__Trecho do documento__.
--------------------

K.D. As atuais perspectivas de industrialização no Piauí são encaradas como sinônimo de desenvolvimento?

A.F. Ressalto que nós já temos, há muito tempo, esse discurso de que, com a chegada da indústria no município e no Estado, ela traz automaticamente o desenvolvimento. Este é um discurso muito forte. Um discurso onde se confunde a palavra crescimento com desenvolvimento. O crescimento é aumento do poder de fogo da economia local, em que ela vai ter grande capacidade, mas a grande questão é: a chegada destas indústrias se traduz realmente em um conjunto de melhorias para a sociedade? Isto é que é desenvolvimento, tem que saber se não traz somente o desenvolvimento econômico. Você pode ter uma indústria de grande porte, que gera 120 empregos e que tem condições de trabalhar com apenas 20 funcionários porque é toda automatizada. Uma empresa de grande volume de dinheiro que consegue trabalhar com poucos funcionários. O desenvolvimento é quando esse processo de industrialização trás um conjunto de melhorias para a sociedade.

K.D. – Isto ocorre no Piauí?

A.F. Se você for verificar em alguns municípios do Piauí, você vai encontrar PIB dos municípios em que há populações extramente pobres, como o caso de Uruçuí, onde está a Bunge, e os municípios de Fronteiras e Capitão Gervásio, onde está a fábrica de cimento Nassau. São cidades com PIB por habitante que chega a ser maior que média de grandes cidades do Brasil, mas que não possuem desenvolvimento. Por conta da presença de uma unidade fabril que tem grande rendimento, quando é dividido pelo número de habitantes tem-se esta discrepância de realidade. E a gente vê que o processo de industrialização está mudando para o interior, as empresas não procuram mais as capitais ou regiões de grande porte, procuram as cidades do interior.

K.D. – Se na capital o acompanhamento e fiscalização da política de gestão ambiental é difícil como fica a situação no interior?

B.A. – Tudo deve começar a partir da elaboração dos planos diretores destes municípios. A partir do momento em que ele é estruturado, fica mais fácil até mesmo para a própria sociedade passar a cobrar e a fiscalizar. Não adianta exigir apenas dos órgãos públicos, tem que ser uma associação. Tem que exigir das empresas, dos Estados e a da própria sociedade. O plano diretor, ele permite isto, a ideia de se construir um plano diretor é de se ouvir todos os agentes e, a partir disto, se exige um conjunto de metas que têm obrigações para todos. Antes, a exigência do plano diretor era para cidades com mais de 20 mil habitantes, mas hoje não, ele deve ser feito por cidades de menor porte.

--------------------

__Os registros__.
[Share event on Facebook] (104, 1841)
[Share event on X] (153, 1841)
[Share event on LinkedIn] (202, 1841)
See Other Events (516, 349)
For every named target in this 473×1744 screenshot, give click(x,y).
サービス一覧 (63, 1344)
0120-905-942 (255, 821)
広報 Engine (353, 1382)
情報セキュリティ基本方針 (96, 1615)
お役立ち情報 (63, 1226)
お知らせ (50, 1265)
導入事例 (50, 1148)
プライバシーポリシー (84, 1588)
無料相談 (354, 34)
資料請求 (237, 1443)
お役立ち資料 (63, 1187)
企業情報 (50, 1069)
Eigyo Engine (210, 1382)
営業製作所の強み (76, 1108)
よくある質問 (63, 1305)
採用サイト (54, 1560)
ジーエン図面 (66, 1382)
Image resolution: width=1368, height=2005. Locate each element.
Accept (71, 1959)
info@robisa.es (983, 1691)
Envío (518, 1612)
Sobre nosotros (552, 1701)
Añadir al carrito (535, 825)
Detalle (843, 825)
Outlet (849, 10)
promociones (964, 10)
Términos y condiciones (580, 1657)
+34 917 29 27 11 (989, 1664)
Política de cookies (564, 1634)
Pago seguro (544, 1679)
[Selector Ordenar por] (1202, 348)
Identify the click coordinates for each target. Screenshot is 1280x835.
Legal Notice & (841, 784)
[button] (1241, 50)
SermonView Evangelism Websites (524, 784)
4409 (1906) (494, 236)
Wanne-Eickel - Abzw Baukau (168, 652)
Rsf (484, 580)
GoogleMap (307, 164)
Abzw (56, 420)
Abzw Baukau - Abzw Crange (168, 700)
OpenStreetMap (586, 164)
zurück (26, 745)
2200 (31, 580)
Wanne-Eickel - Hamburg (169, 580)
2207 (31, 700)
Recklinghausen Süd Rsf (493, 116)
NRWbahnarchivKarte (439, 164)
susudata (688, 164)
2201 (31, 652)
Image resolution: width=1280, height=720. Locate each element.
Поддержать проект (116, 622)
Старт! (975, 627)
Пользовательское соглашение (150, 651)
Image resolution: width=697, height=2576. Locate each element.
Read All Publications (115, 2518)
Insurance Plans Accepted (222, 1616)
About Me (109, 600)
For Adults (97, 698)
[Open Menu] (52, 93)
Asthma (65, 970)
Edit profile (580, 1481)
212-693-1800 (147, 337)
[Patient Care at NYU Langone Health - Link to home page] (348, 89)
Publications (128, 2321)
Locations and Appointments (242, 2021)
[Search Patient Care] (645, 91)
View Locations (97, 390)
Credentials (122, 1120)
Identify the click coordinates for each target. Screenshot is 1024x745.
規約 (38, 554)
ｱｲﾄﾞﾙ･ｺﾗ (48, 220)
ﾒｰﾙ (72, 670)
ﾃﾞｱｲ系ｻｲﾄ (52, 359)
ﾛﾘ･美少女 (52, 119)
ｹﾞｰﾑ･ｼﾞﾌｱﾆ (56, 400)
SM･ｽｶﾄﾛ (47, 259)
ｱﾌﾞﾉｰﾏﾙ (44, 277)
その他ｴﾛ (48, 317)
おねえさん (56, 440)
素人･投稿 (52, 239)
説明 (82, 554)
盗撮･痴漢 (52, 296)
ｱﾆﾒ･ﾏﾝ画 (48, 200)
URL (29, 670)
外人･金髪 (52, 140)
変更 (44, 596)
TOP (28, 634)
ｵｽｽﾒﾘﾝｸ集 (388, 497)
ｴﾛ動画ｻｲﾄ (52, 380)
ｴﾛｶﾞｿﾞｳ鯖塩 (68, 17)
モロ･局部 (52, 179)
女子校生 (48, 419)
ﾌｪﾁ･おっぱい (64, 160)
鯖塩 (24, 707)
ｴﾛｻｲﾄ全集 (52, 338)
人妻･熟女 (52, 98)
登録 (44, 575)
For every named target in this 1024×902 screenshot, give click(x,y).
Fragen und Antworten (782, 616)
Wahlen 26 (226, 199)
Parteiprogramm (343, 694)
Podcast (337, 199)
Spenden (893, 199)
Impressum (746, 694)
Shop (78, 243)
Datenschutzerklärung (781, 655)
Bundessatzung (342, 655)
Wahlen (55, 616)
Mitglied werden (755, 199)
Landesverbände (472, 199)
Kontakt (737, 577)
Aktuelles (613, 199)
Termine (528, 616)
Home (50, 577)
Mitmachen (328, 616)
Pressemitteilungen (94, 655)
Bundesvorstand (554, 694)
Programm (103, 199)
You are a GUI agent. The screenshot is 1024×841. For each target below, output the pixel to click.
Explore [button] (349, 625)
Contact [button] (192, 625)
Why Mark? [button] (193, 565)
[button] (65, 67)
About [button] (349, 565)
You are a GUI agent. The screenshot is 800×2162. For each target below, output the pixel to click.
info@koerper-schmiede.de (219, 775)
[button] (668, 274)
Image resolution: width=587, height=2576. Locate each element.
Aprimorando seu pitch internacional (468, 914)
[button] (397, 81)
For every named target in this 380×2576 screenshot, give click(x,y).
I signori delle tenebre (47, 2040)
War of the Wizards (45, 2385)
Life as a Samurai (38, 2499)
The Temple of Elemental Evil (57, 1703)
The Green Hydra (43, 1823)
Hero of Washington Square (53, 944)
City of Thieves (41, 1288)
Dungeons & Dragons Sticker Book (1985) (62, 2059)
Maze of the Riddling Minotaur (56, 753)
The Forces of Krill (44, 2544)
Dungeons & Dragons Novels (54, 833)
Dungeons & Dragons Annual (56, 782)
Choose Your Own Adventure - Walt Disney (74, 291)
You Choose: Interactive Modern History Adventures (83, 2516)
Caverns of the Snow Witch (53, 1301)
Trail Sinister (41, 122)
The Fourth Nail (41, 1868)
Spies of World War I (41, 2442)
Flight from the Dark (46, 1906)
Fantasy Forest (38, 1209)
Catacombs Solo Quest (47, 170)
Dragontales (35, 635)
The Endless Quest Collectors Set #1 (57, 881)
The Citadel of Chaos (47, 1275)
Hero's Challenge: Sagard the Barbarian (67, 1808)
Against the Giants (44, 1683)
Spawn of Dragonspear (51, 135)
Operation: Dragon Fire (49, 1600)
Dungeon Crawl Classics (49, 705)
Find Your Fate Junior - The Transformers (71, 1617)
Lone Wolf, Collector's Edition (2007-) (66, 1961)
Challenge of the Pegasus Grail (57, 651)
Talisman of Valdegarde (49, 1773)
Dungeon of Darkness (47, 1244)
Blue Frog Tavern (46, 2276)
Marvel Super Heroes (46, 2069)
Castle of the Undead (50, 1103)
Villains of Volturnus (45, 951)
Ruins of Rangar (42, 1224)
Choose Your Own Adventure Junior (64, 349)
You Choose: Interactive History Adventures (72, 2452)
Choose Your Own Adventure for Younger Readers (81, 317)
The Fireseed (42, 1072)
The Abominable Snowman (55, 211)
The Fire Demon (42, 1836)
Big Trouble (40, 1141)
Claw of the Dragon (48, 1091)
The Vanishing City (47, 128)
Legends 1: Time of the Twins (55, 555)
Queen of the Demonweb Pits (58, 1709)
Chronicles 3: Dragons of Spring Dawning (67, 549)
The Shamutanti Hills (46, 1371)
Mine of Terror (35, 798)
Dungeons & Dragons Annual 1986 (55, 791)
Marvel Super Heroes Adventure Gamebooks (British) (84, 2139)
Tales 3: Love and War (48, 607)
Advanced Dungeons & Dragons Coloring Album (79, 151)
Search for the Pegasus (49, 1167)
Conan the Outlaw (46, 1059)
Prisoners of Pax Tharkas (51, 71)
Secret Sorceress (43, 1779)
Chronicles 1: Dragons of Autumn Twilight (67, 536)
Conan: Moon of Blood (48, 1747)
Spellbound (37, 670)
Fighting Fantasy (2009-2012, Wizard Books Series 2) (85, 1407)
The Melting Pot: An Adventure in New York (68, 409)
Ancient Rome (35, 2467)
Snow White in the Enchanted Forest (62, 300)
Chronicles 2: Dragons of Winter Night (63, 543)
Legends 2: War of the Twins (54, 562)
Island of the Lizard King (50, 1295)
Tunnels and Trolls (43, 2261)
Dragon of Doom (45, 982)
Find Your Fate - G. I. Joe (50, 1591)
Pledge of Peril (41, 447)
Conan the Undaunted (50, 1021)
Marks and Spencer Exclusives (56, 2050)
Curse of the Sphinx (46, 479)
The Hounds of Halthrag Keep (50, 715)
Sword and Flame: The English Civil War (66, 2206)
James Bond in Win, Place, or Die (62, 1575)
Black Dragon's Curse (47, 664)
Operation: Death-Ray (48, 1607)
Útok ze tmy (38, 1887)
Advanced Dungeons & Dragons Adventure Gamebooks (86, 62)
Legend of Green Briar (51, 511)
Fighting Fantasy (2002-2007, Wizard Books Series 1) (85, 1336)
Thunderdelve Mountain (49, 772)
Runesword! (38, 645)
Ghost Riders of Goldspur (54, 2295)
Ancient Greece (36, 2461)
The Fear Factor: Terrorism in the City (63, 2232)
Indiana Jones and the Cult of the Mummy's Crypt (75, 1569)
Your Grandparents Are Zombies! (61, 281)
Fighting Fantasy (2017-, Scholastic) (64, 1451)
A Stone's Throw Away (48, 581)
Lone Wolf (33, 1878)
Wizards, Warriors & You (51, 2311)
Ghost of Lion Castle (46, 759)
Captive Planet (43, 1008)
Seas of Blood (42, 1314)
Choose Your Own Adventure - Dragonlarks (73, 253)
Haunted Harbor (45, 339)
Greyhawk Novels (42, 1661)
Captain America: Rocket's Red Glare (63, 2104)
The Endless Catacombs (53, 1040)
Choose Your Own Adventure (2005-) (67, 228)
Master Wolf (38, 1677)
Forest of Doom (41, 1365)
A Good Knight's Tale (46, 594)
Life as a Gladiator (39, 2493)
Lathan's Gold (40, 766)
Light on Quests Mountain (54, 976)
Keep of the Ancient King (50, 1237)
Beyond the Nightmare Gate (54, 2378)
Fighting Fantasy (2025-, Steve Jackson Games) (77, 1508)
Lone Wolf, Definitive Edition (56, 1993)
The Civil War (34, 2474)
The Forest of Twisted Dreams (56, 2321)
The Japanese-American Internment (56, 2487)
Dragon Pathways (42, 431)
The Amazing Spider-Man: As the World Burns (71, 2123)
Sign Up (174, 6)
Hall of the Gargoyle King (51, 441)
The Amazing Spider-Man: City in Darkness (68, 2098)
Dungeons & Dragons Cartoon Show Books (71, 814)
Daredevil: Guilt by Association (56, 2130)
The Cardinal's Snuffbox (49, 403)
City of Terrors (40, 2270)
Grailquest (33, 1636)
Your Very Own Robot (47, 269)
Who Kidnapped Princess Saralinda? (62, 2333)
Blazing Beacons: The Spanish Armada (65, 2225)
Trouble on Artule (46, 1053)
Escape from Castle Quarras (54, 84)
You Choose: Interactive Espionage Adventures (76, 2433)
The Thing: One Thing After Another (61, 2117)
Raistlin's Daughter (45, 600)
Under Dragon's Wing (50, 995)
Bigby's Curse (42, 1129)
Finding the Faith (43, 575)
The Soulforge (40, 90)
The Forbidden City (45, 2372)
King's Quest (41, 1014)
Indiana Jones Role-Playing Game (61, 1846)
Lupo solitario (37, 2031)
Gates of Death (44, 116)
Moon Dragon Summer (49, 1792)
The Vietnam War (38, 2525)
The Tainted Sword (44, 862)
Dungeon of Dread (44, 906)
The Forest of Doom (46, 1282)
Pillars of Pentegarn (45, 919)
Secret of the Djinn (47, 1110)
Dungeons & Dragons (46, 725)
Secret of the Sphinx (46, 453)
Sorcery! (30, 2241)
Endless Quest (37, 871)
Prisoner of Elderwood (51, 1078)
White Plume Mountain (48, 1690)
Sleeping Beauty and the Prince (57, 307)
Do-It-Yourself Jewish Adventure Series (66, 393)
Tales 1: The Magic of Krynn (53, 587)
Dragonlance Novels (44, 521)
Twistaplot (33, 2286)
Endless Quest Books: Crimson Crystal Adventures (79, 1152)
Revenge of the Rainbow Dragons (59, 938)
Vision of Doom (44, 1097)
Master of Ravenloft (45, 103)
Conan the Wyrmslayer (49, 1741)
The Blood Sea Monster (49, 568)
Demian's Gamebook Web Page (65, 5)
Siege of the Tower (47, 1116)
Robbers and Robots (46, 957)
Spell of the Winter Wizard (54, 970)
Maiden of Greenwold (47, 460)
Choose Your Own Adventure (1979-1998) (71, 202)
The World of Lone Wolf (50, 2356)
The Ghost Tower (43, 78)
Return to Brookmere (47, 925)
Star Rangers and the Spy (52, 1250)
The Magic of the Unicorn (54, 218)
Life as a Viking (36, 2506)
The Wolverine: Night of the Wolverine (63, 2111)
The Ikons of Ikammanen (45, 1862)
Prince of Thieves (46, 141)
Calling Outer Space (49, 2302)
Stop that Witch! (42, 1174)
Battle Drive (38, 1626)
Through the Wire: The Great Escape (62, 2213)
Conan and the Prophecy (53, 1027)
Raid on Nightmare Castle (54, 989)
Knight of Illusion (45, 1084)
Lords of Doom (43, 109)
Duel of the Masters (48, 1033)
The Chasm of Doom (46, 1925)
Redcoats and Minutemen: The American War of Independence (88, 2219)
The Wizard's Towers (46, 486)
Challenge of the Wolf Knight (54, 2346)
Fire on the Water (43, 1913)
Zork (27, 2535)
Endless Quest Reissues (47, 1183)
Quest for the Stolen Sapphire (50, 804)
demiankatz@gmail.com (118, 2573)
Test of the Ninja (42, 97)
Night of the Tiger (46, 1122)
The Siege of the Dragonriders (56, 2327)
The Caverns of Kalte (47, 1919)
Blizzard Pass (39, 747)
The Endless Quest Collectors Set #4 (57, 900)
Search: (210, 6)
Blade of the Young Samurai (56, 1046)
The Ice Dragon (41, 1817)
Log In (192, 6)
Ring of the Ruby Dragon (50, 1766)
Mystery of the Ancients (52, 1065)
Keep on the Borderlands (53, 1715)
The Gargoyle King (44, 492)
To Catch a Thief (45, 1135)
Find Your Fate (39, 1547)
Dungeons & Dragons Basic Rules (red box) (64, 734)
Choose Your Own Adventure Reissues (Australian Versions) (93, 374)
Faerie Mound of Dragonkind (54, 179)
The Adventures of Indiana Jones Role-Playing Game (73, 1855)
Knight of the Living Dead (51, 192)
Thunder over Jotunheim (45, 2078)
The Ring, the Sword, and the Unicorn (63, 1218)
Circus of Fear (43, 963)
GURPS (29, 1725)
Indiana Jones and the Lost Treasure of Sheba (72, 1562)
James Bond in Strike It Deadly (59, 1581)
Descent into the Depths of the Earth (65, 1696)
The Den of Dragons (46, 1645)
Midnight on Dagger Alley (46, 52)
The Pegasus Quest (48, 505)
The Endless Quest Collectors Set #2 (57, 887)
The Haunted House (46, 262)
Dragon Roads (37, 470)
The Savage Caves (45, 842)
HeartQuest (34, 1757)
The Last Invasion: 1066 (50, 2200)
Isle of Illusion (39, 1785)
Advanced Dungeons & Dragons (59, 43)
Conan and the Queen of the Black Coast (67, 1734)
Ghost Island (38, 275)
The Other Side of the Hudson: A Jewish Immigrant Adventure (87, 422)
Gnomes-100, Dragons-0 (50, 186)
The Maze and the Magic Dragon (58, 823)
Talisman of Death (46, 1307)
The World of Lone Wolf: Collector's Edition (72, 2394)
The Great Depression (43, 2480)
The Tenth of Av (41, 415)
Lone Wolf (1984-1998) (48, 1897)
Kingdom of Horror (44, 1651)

--------------------

__Tarefa A__.
Responda com base na entrevista sobre industrialização no Piauí:
(i) No discurso mencionado, qual palavra se confunde com desenvolvimento?
(ii) Em que município está a Bunge?
(iii) Antes, o plano diretor era exigido para cidades com quantos habitantes?
__Tarefa B__. Prossiga a entrevista sobre industrialização no Piauí a partir da última fala apresentada.

__Resposta A__.
(i) Crescimento.
(ii) Uruçuí.
(iii) Mais de 20 mil habitantes.

__Resposta B__.
K.D. Que tipo de consequências ilustram esta ausência?

A.F. – É bom salientar que, quando uma empresa chega em uma cidade pequena, ela não tem um direcionamento porque não há um plano diretor. Então o que se vai fazer com os resíduos? Os municípios não possuem nenhuma direção de gestão ambiental. É bom lembrar que com este processo se gera uma demanda de serviços. Um exemplo é a questão da saúde, com a instalação de clínicas e os resíduos destas clínicas são jogados na natureza. O problema do lixo hospitalar no interior do Piauí é muito sério. Em Municípios como Paranaíba, Picos, Floriano e São Raimundo Nonato há sérios problemas, pois apresentam maior crescimento. E um plano diretor com o capítulo meio ambiente pode evitar tudo isso. A questão deve ser aliar o plano diretor dos Municípios a uma política estadual.

K.D. – Hoje, quais são as atividades que mais agridem o meio ambiente no Piauí?

B.A. – Um setor que tem se destacado muito é o da construção civil, principalmente na capital. Tanto no que diz respeito a obras públicas como obras da iniciativa privada. A construção civil causa danos grandiosos que não são percebidos em curto prazo. Um exemplo é o caso da extração de materiais que temos em Teresina. Estamos vivenciando os resultados de uma exploração sem fiscalização que prejudicou os rios Parnaíba e Poty. A extração de areia durante muitos anos não foi alvo de nenhuma regulamentação, foi somente a partir da ação do Ministério Público e da pressão da sociedade, há bem pouco tempo, que a extração de areia no rio foi regulamentada.

* Publicado originalmente no blog Meio Ambiente do Piauí.